Volume I | January 15, 2018
January 22, 2018 (13/107)
Week Two
In the second week of the Second Regular Session of the 71st General Assembly 74 new bills were introduced for a total of 238 bill to date. The newly introduced hot topics include Transportation, Cyber Coding Cryptology for State Records, Reclaimed Water Use for Edible Crops, Financial Incentives for Education In Rural Areas, and Court Programs For Veterans.
We expect dozens more new bills in the coming weeks regarding education, oil and gas, and the highly anticipated 811 legislation.

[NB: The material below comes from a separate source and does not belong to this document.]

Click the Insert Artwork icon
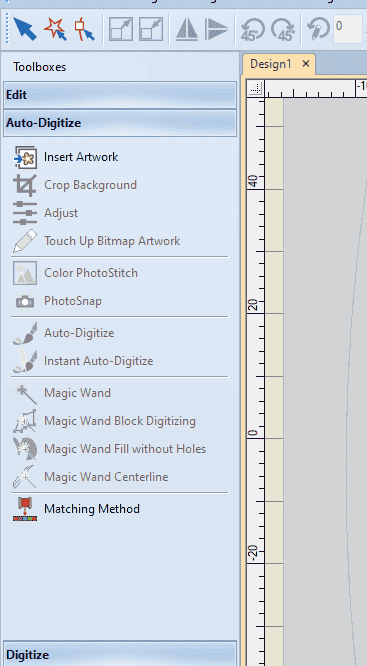Screen dimensions: 367x666 pos(25,157)
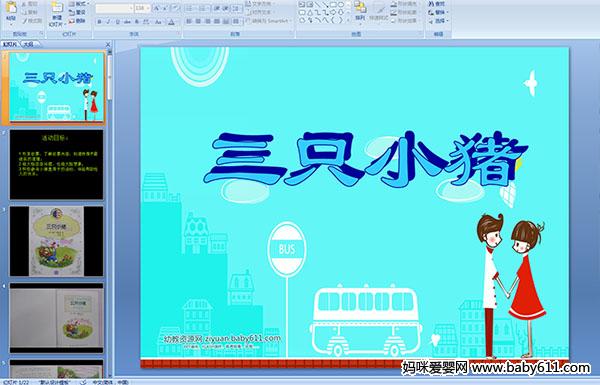The image size is (600, 385).
Task: Open the font name dropdown
Action: tap(131, 8)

Although the legislative session has only been in session for 13 days, the legislators have already sent a bill to the Governor's desk. Enhanced Nurse Licensure Compact (SB18-027) sponsored by Reps. Kraft-Tharp (D-Arvada ) and McKean (R-Loveland) and Senators Todd (D-Aurora) and Smallwood (R-Parker), allowed nurses with out of state licenses to continue working. The current compact has been operational and successful for more than 17 years. The bipartisan bill allows Colorado nurses to maintain their multi-state license and join the enhanced nurse licensure compact.

Consumer Protection
Multiple bills have been introduced to protect sensitive consumer information in light of multiple attempts by hackers in recent years to obtain information.

HB18-1128 sponsored by Assistant House Minority Leader Cole Wist (R-Centennial) and Rep. Jeff Bridges (D-Greenwood Village) and crafted with the help of the state Attorney General’s Office, the bill would require any company that maintains personal consumer data to securely destroy the information if it’s no longer needed. It would also strengthen the state’s notification requirements, giving companies no more than 45 days to notify victims — and no more than seven days to notify the attorney general if more than 500 people are affected.

Under HB18-1090, sponsored by Democratic House Speaker Crisanta Duran and Rep. Kim Ransom (R-Littleton) credit agencies would be required to put automatic security freezes on the credit reports of every Coloradan under the age of 18. The freeze, which prevents strangers from using your identity to apply for credit, would lift automatically when the minor turns 18.

A separate Republican proposal, HB1129 sponsored by Rep. Polly Lawrence and Sen. Jack Tate, contains similar provisions but doesn’t implement the freeze automatically — a parent or guardian would have to request it.